What to do
Beginning at the line that holds "Task: Open the", transcribe each line exactly through the end of the records, and leave any pictures out.

[Saved entries]
━━━━━━━━━━━━━━━━━━━━
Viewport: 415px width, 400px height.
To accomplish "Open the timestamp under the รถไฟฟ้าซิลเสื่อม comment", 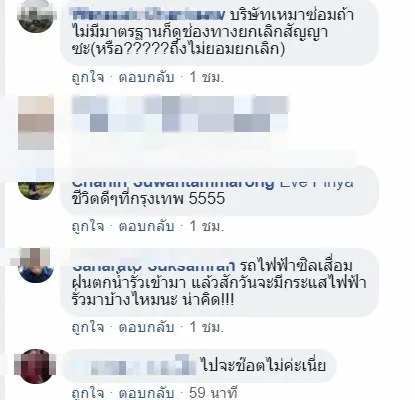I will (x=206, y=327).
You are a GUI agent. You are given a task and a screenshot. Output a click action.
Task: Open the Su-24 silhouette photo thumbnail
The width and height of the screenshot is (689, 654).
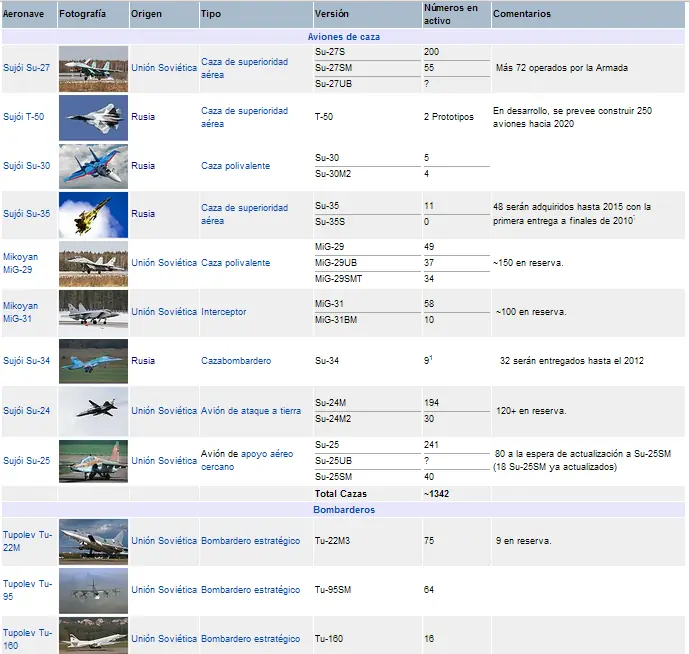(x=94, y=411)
━━━━━━━━━━━━━━━━━━━━
The completed task
Task: Open the Su-24 silhouette photo thumbnail
The width and height of the screenshot is (689, 654).
(x=94, y=411)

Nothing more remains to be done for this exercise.